The second reason Gen Z detests hustle culture is the delusion of it all. Within this kind of thinking lies a presumption that the more you work, the prouder you will be of yourself, and you will be all the happier for it. STFU. Yes it’s true we want to be proud of ourselves, but if we take on more work, what does that really mean? If we drop dead tomorrow, all our achievements are in the bin, and the hiring post would go out before our obituary.
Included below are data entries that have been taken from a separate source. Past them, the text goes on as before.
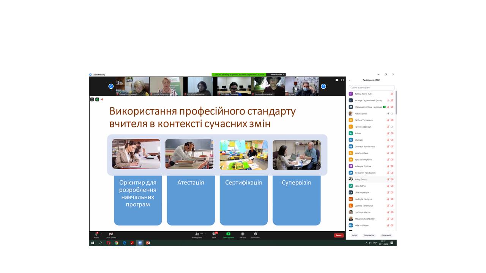
Task: Unmute microphone with the Audio icon
Action: pyautogui.click(x=96, y=234)
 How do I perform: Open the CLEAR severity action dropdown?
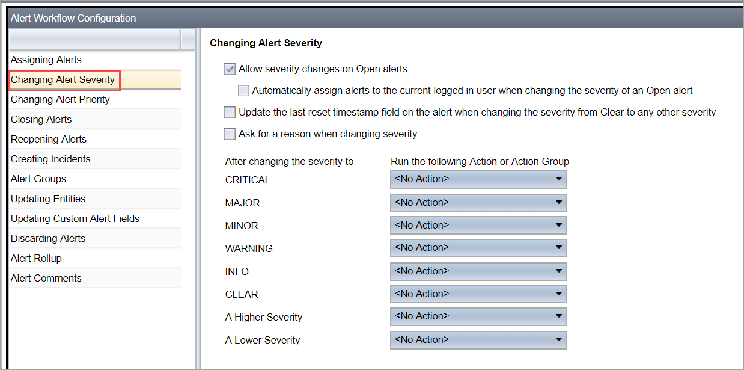point(478,294)
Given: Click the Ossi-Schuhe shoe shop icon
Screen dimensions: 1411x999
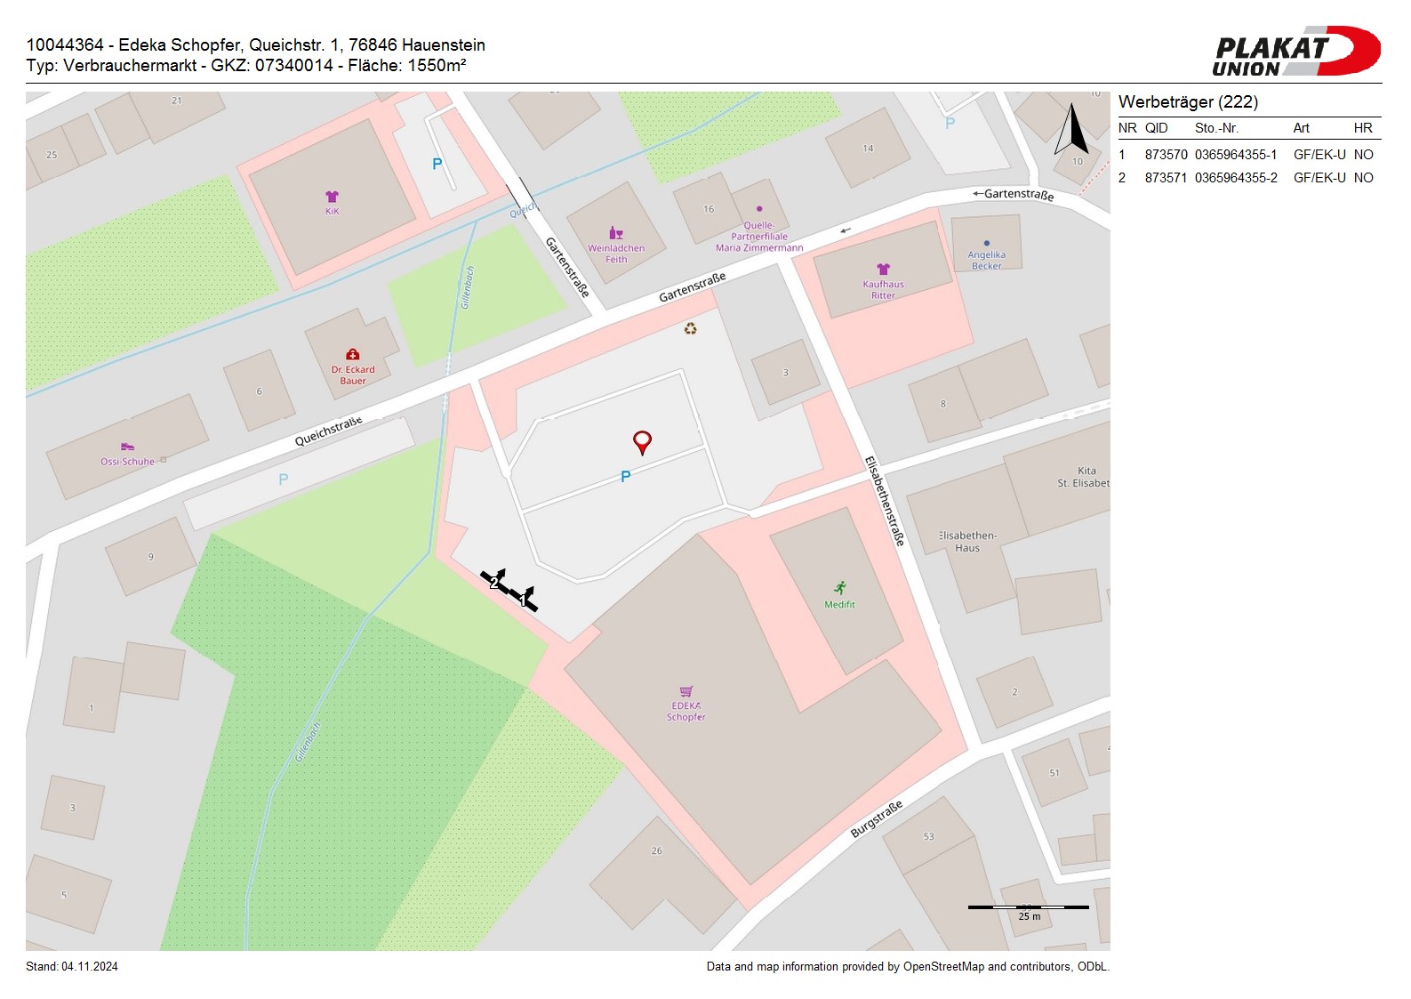Looking at the screenshot, I should click(x=127, y=447).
Even Millennials themselves are starting to step away from hustle culture. The very same generation that drove forward the need to cultivate grit is now deviating from that sentiment. We’re in the midst of a phenomenon called ‘The Great Resignation’. Harvard Business Review found that employees between the ages of 30 and 45 in mid level positions have seen the highest increase in resignation rates. Millennial managers are more likely, at 42 percent, to say they're burned out than other generations, according to a MetLife study. #BeastMode is just not gratifying anymore.
In her book, ‘Can't Even: How Millennials Became the Burnout Generation’, author Anne Helen Petersen puts it like this: "Burnout occurs when all that devotion becomes untenable — but also when faith in doing what you love as the path to fulfilment, financial and otherwise, begins to falter." Evidently, working unnecessarily hard is not a one-way ticket to happiness. Don’t get me wrong, Gen-Z understands the value of working to get to where you want to be, but it’s the insistence that one’s career is the end all and be all of their lives is what proves to be problematic.
Now on the flip side, to someone working 80 to 100 hours a week to actualize their dreams, this snowflakey concept of ‘rest’ seems a bit rich. What do these kids know about what it takes to carve out a name for yourself? Maybe you won’t be happy all the time, maybe you’ll even cry on the office floor twice a week and have an unending paranoia that whispers ‘I have no idea what I’m doing’ in your ear every morning— but that’s just life. It’s not hard to see why Gen-Z opinions can come off as entitled or even spoiled to those who have devoted their lives to the grind.
The issue I have with this kind of thinking is firstly its disregard for burnout. Yes, burnout is a real thing. The World Health Organisation (WHO) defines it as "a syndrome conceptualised as resulting from chronic workplace stress that has not been successfully managed." Burnout causes employees to have a pessimistic approach to work. Why would you want to do something that makes you feel like crap? Or even worse, for people who make you feel like crap?
If you work in a stressful environment, regardless of your industry, your employer will likely claim that it's a fast-paced workplace. There is always some emergency that summons you during odd hours. If employees are led to believe that every single task is of high priority, the company culture will eventually become toxic.
So what of it then? The grind (whatever that means) will not stop, and neither will the bills we need to pay magically disappear into thin air. If we are doomed to toil away until we die, we may as well figure out a way to make it more bearable, and find a way to make more room for life.
As cliche as it sounds, the answer could very well be establishing boundaries and practising self-care— not the bubble baths and bottomless brunch kind of self-care, but the kind that in-and-of itself feels like hard work. But more on that later, in our next column of OK Boomer. Until then, I’d like to end with a question: is ambition best practised as a means towards a career goal, or as a holistic desire for a contented, balanced life?